Główny powód przyjęcia teorii dwóch źródeł stanowi to, że stosunkowo dobrze jest ona w stanie wyjaśnić punkty wspólne i różnice pomiędzy trzema pierwszymi Ewangeliami: duża zgodność, która istnieje w całej kompozycji i detalach między z jednej strony Ewangeliami Mateusza a Łukasza, a z drugiej Ewangelią Marka, nasuwa przypuszczenie, że obaj Ewangeliści korzystali z Ewangelii Marka. Z kolei obserwacja, że obie Ewangelie zawierają zgadzające się z sobą materiały, którymi nie dysponuje Marek, sugeruje, że poza Ewangelią Marka posługiwano się jeszcze innym pisanym źródłem. Dla jego oznaczenia używa się skrótu „Q" (niem. Quelle = źródło). Ponieważ źródło to w zdecydowanej mierze zawiera przekazy mów, określa się je mianem „źródła logiów" (gr. logia = „słowa", „mowy") albo lepiej „źródło mów".

DEON.PL POLECA

Dla wskazania poszczególnych cytatów z Pisma pochodzących z tego źródła zastosowane będą poniżej skróty QŁk i QMt. Za każdym razem chodzić będzie o tekst z Q, który jest do znalezienia pod takim numerem rozdziału i w takich wersetach w Ewangelii Łukasza lub Mateusza. Skrótów tych nie należy jednak mylić z Q Łk oraz Q Mt, za pomocą których określono recenzje źródła mów.

(…)

Z punktu widzenia treści w Q pojawiają się rozmaite kompleksy tematyczne. Niektóre teksty dotyczą przykładowo Jana Chrzciciela, inne (chrztu) i kuszenia Jezusa, spełnienia prośby o uzdrowienie, naśladowania i posłania uczniów Jezusa, modlitwy, sporów z przywódcami żydowskimi, odnoszą się do napomnień i pokrzepienia tych, którzy wierzą w Jezusa, do królestwa Bożego i nadejścia Syna Człowieczego.
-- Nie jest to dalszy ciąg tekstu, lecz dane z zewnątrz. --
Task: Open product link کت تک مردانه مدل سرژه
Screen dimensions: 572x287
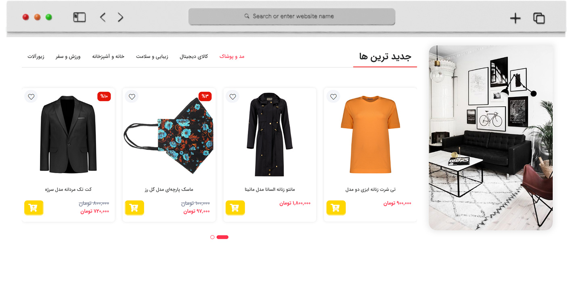Action: click(x=68, y=189)
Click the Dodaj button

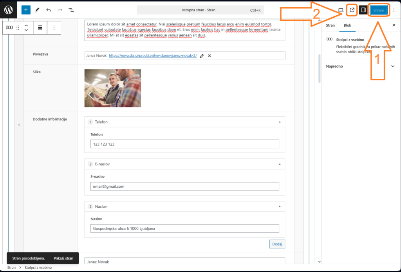[277, 244]
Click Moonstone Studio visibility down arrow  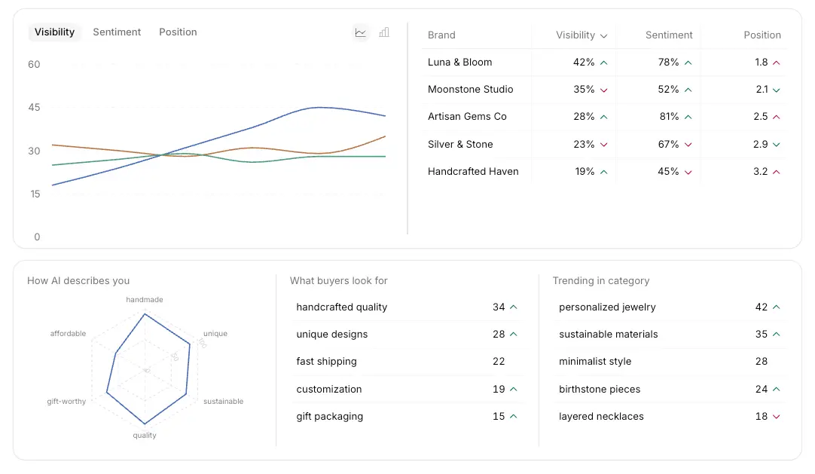click(x=604, y=90)
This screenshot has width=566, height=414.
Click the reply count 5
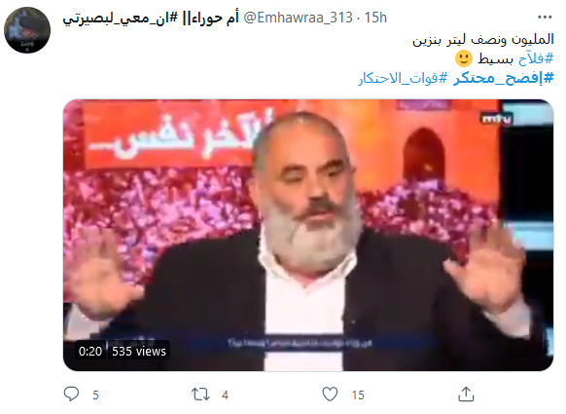pos(95,395)
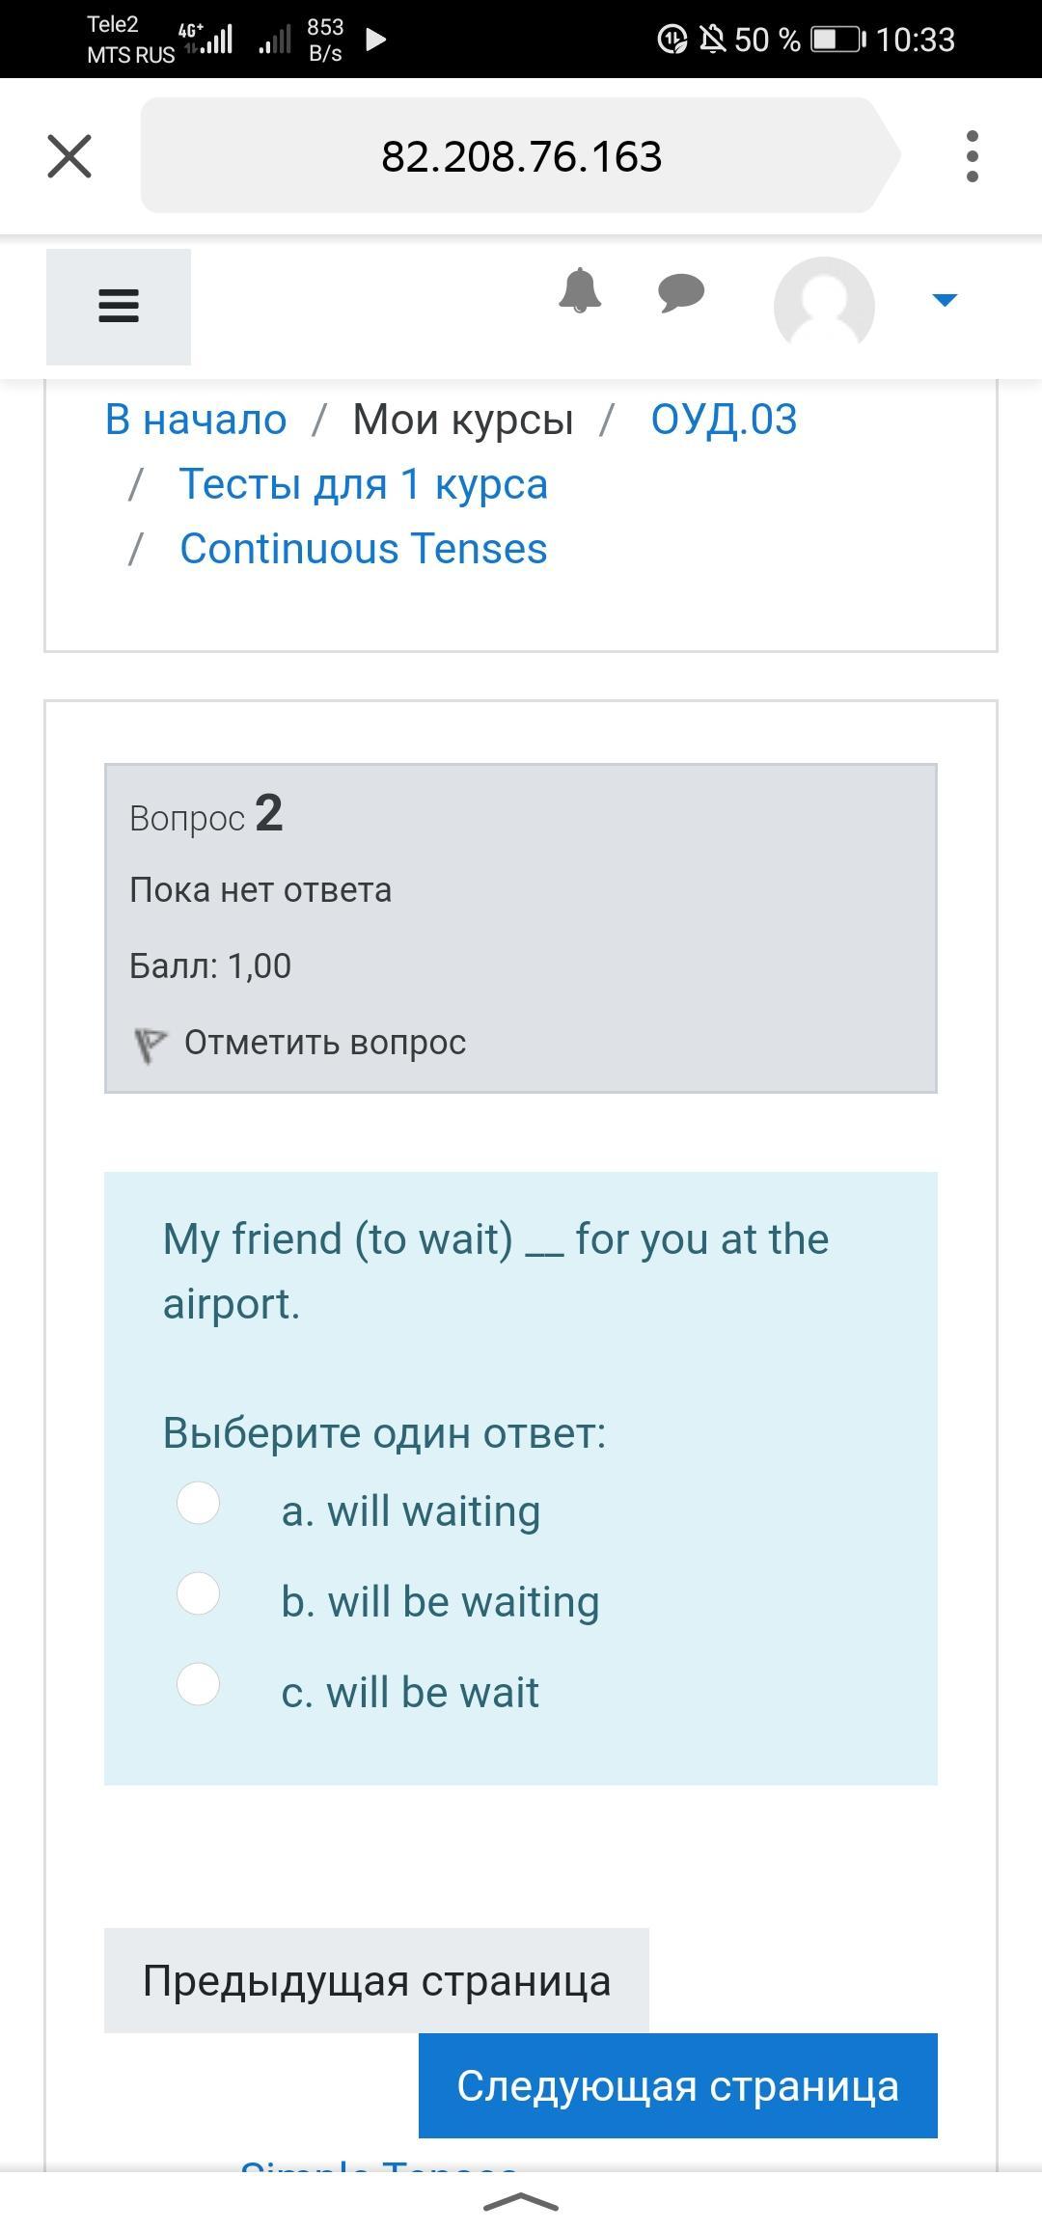
Task: Open the browser three-dot menu
Action: coord(972,156)
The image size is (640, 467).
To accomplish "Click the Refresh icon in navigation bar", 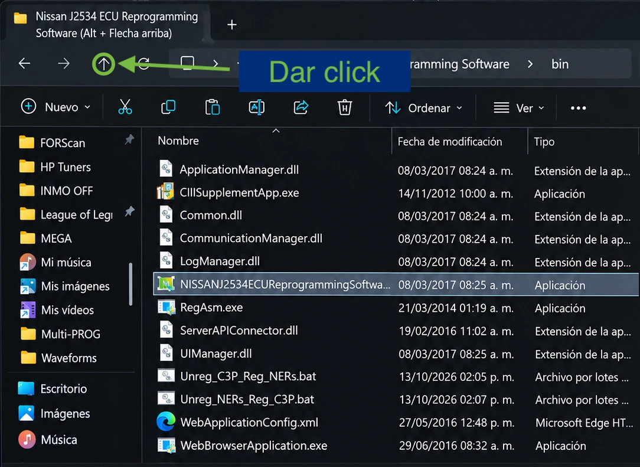I will click(143, 63).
To, że te tematy nie są przypadkowo i w sposób nieprzemyślany zestawione, lecz że zostały zebrane, „tworząc sensownie uporządkowaną kompozycję", da się poznać po tym, iż część rozpoczynająca Q zawiera tematy dotyczące początku, środkowa tematy mówiące o kontrowersjach i dowodach, a zamykająca tematy odnoszące się do końca czasów.

Z formalnego punktu widzenia w Q znajdują się przede wszystkim mowy, jednakże poza nimi są także teksty narracyjne o (chrzcie) i kuszeniu Jezusa, jak też opis uzdrowienia sługi setnika z Kafarnaum.

 

Na same mowy składa się wielorakość form retorycznych. Mamy tu do czynienia z profetycznymi kazaniami wzywającymi do nawrócenia (np. QŁk 3, 7-9), formułami uzdrawiającymi i błogosławieństwami (np. QŁk 6, 20-23; 10, 23n), wyrazami obelżywymi (np. QŁk 6, 46), wezwaniami do czujności i gotowości (np. QŁk 12, 40; 17, 22-37), groźbami i okrzykami „biada" (np. QŁk 10, 13-15; 11, 39-54; 13, 34n), są także mowy i sentencje mądrościowe (np. QŁk 6, 27-45; 12, 22-34), formuły posłania i instrukcje (np. QŁk 10, 3-11), modlitwy dziękczynne i błagalne (np. QŁk 10, 21n; 10, 2; 11, 1-4), mowy dotyczące Prawa (np. QŁk 16, 16-18), obrazy (np. QŁk 11, 34n; 17, 37) i przypowieści (np. QŁk 6, 47-49; 12, 35-39.42-46; 13, 1821; 15, 4-7). Godnym odnotowania jest fakt, że najczęściej mowy wkomponowane są w ramy pewnych scen i narracji. Wstawione są w konkretne ramy historyczne. Głównym mówcą jest działający w określonej czasoprzestrzeni ziemski Jezus z Nazaretu, który jednocześnie jest wywyższonym Synem Człowieczym, którego ukazania się należy się spodziewać przy sądzie i końcu świata.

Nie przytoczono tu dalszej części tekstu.